Your task: One range is to be output from the listing below, exactly as written: the line with "You are a GUI" to the line with "CONTACTO (961, 67)", both kept.

Dataset entries Start Marker

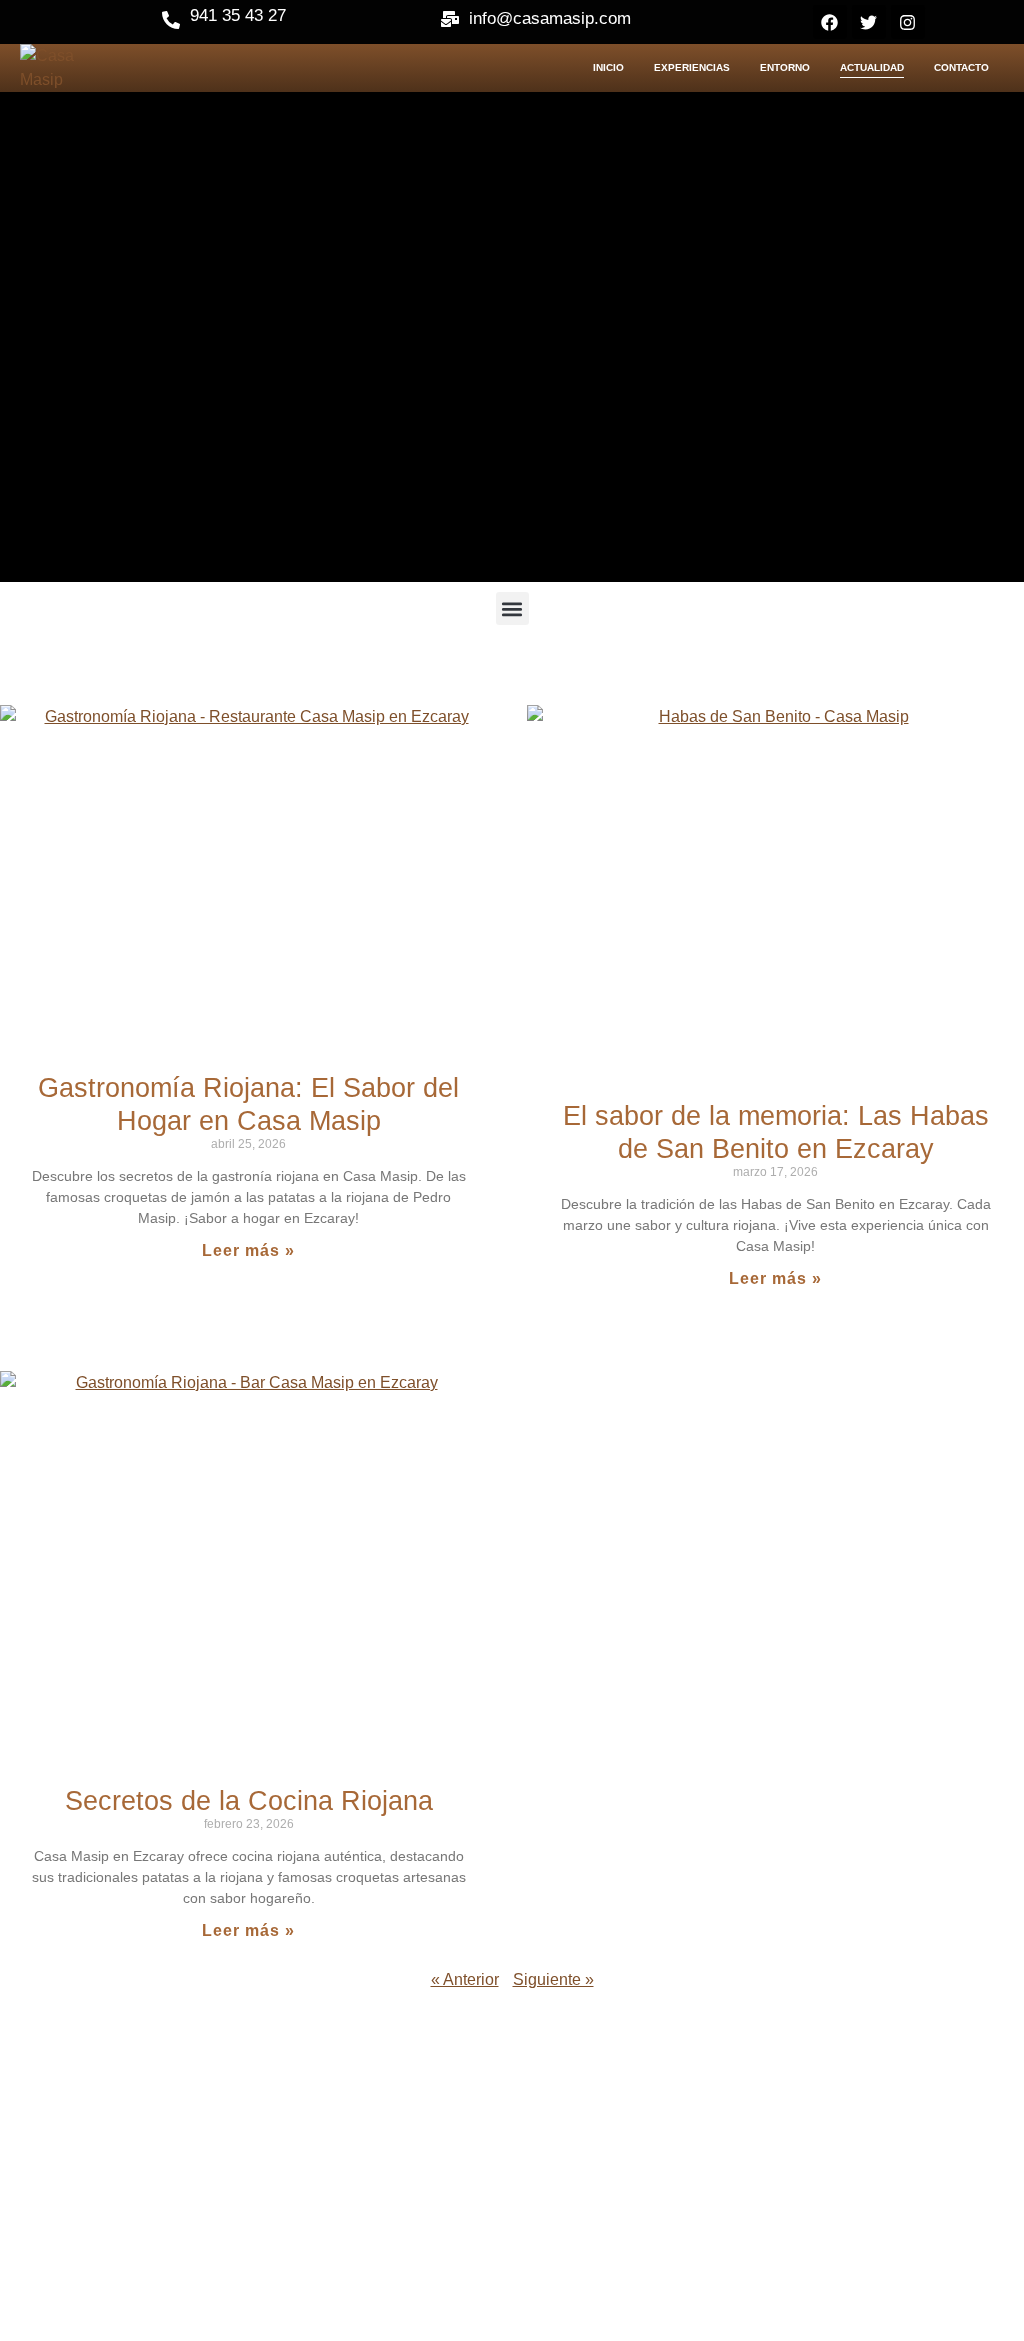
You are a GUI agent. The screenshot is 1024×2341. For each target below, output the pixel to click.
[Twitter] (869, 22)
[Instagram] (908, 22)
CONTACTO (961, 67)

Dataset entries End Marker
Dataset entries Start Marker

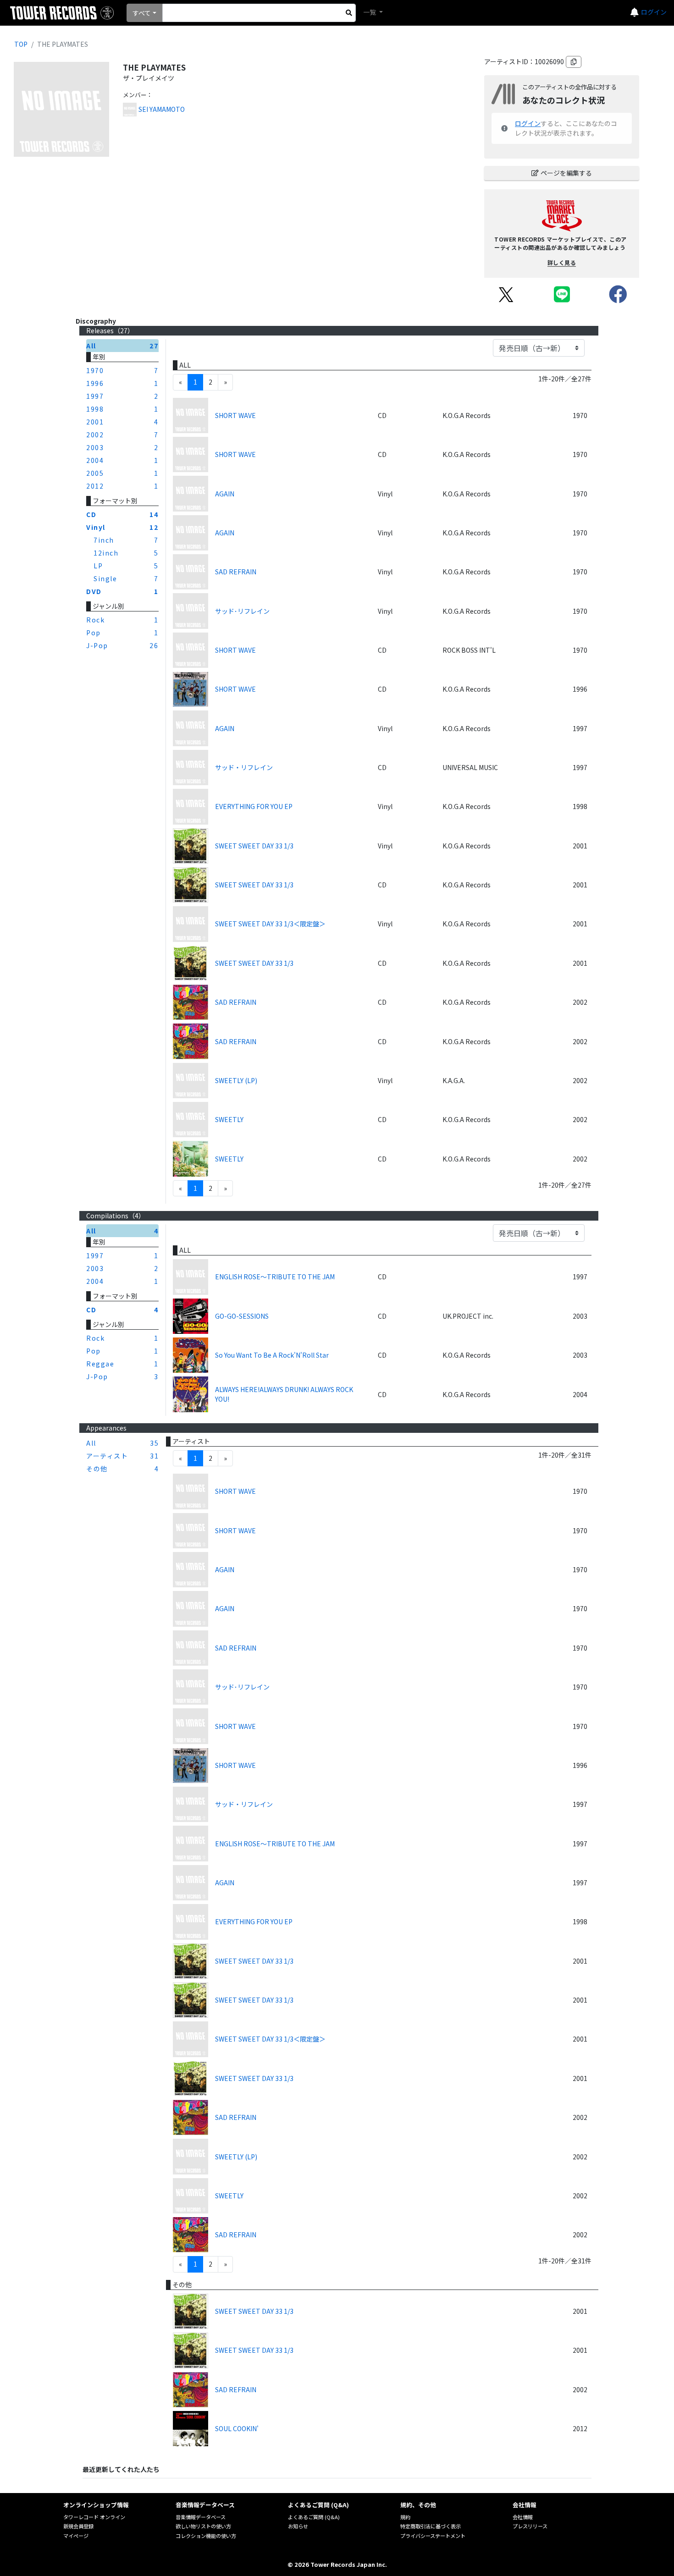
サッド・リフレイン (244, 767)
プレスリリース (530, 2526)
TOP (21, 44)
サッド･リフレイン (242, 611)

Dataset entries End Marker

Reply:
You are a GUI agent. The screenshot is 1024×2341. For each target below, output the pixel to click.
[Twitter] (869, 22)
[Instagram] (908, 22)
CONTACTO (961, 67)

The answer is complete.